Bragdon. The court found it noteworthy that both parties cited Bragdon v. Abbott, in which the U.S. Supreme Court held that infection with the HIV virus alone, even in the absence of the development of AIDS, was a disability under the ADA. “Whether a diagnosis of HIV is an apt analogy for the genetic issues experienced by [the employee] is a fair point of debate,” but Bragdon, observed the court, “was decided at summary judgment, not the pleading stage, thereby allowing the courts to consider more developed medical and factual evidence regarding the condition at hand. That is wise counsel here too.”

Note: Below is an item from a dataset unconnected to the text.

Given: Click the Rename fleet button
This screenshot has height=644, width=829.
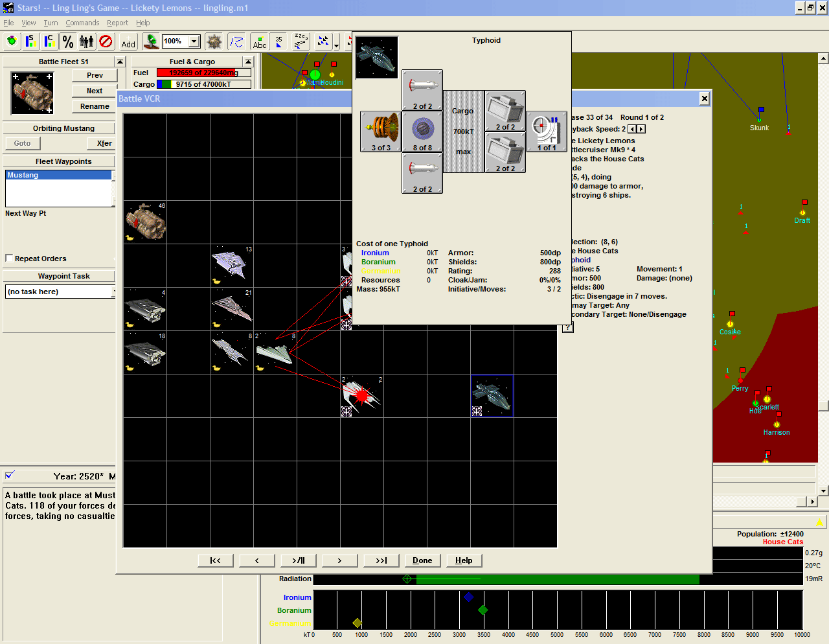Looking at the screenshot, I should click(x=95, y=106).
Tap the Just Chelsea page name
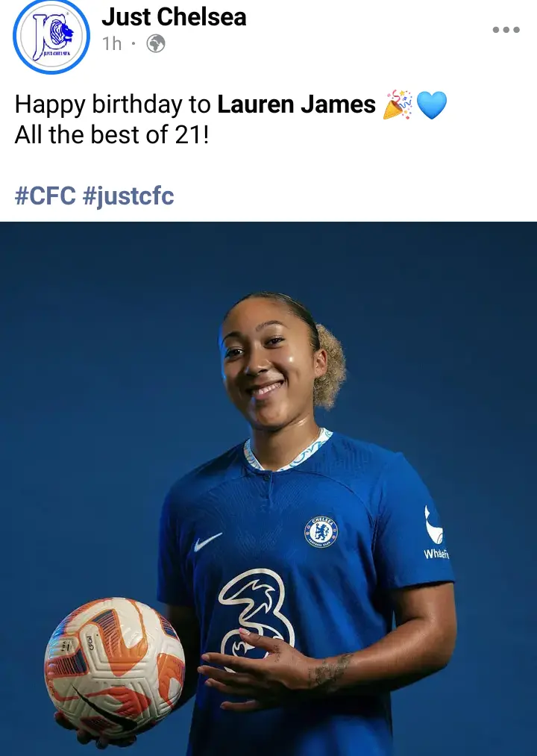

Agreeing with the court below that a genetic mutation that merely predisposes an individual to other conditions, such as cancer, is not itself a disability under the ADA, the appeals court found that was consistent with Bragdon’s holding that HIV qualifies as a disability under the ADA because of its immediate effect on white blood cells and bodily functions, not because it will eventually develop into AIDS. To qualify as a disability, said the court, a condition must substantially limit a major life activity, not merely have the potential to cause conditions that do. “By the clear terms of the ADA, a plaintiff must allege more than a genetic mutation capable of interfering with normal cell growth to survive a motion to dismiss. [The employee] has done so.” Although her factual allegations were sufficient to survive the employer’s motion to dismiss, far more will be required at summary judgment, the court noted.
Remaining aspects of claim. The court also found she sufficiently alleged she was qualified to perform her job’s essential functions with a reasonable accommodation and that her termination would not have occurred but for her disability. Further, she alleged that immediately upon notifying her supervisor of her condition and surgery, he suggested that she might be terminated as a result; after she rescheduled her surgery, she was “harassed” by her supervisors due to the length of her leave request and, immediately after returning to work, she was notified of her termination, which had been planned for the day before her surgery even though she was asked to get a medical release to return to work. These allegations, said the court, were enough to make a causal link between her disability and her termination at least plausible.